**Exercise**. Print out the data below with every line intact.

**Stored items from a collection**.

····················

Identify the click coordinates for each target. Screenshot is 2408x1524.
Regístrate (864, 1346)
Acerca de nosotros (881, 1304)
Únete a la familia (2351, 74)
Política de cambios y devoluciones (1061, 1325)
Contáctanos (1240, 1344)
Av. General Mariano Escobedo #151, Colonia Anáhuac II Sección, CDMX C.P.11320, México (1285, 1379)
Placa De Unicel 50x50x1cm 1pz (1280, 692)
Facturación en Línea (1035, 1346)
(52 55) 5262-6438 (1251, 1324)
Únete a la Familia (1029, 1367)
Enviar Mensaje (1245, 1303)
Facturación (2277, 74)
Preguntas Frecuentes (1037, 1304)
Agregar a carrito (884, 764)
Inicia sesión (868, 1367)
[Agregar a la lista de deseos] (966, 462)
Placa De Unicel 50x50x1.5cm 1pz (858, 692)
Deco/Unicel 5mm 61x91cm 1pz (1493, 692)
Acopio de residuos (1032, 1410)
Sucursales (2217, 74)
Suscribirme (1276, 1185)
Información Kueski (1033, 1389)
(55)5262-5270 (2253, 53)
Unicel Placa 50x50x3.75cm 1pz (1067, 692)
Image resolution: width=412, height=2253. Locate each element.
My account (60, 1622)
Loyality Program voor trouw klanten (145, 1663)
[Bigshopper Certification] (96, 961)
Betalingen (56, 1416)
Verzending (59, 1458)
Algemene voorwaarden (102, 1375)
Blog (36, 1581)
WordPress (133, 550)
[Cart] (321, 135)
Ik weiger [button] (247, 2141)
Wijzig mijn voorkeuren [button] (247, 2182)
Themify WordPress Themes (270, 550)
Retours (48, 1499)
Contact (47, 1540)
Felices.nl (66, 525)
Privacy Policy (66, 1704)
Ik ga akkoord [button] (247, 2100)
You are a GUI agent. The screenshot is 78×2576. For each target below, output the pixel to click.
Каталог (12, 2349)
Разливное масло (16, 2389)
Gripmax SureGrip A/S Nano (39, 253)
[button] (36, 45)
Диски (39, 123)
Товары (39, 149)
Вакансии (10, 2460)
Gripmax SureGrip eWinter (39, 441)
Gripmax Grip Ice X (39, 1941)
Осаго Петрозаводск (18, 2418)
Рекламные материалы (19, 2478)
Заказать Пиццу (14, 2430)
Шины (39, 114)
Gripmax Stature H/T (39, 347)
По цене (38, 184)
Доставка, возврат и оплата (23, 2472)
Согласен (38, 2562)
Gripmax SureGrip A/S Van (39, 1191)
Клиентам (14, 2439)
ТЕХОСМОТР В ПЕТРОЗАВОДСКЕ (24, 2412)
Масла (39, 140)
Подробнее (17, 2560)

····················

**Task answer**.
Identify the click coordinates for each target. Screenshot is 2408x1524.
Regístrate (864, 1346)
Acerca de nosotros (881, 1304)
Únete a la familia (2351, 74)
Política de cambios y devoluciones (1061, 1325)
Contáctanos (1240, 1344)
Av. General Mariano Escobedo #151, Colonia Anáhuac II Sección, CDMX C.P.11320, México (1285, 1379)
Placa De Unicel 50x50x1cm 1pz (1280, 692)
Facturación en Línea (1035, 1346)
(52 55) 5262-6438 (1251, 1324)
Únete a la Familia (1029, 1367)
Enviar Mensaje (1245, 1303)
Facturación (2277, 74)
Preguntas Frecuentes (1037, 1304)
Agregar a carrito (884, 764)
Inicia sesión (868, 1367)
[Agregar a la lista de deseos] (966, 462)
Placa De Unicel 50x50x1.5cm 1pz (858, 692)
Deco/Unicel 5mm 61x91cm 1pz (1493, 692)
Acopio de residuos (1032, 1410)
Sucursales (2217, 74)
Suscribirme (1276, 1185)
Información Kueski (1033, 1389)
(55)5262-5270 (2253, 53)
Unicel Placa 50x50x3.75cm 1pz (1067, 692)
Image resolution: width=412, height=2253. Locate each element.
My account (60, 1622)
Loyality Program voor trouw klanten (145, 1663)
[Bigshopper Certification] (96, 961)
Betalingen (56, 1416)
Verzending (59, 1458)
Algemene voorwaarden (102, 1375)
Blog (36, 1581)
WordPress (133, 550)
[Cart] (321, 135)
Ik weiger [button] (247, 2141)
Wijzig mijn voorkeuren [button] (247, 2182)
Themify WordPress Themes (270, 550)
Retours (48, 1499)
Contact (47, 1540)
Felices.nl (66, 525)
Privacy Policy (66, 1704)
Ik ga akkoord [button] (247, 2100)
You are a GUI agent. The screenshot is 78×2576. For each target below, output the pixel to click.
Каталог (12, 2349)
Разливное масло (16, 2389)
Gripmax SureGrip A/S Nano (39, 253)
[button] (36, 45)
Диски (39, 123)
Товары (39, 149)
Вакансии (10, 2460)
Gripmax SureGrip eWinter (39, 441)
Gripmax Grip Ice X (39, 1941)
Осаго Петрозаводск (18, 2418)
Рекламные материалы (19, 2478)
Заказать Пиццу (14, 2430)
Шины (39, 114)
Gripmax Stature H/T (39, 347)
По цене (38, 184)
Доставка, возврат и оплата (23, 2472)
Согласен (38, 2562)
Gripmax SureGrip A/S Van (39, 1191)
Клиентам (14, 2439)
ТЕХОСМОТР В ПЕТРОЗАВОДСКЕ (24, 2412)
Масла (39, 140)
Подробнее (17, 2560)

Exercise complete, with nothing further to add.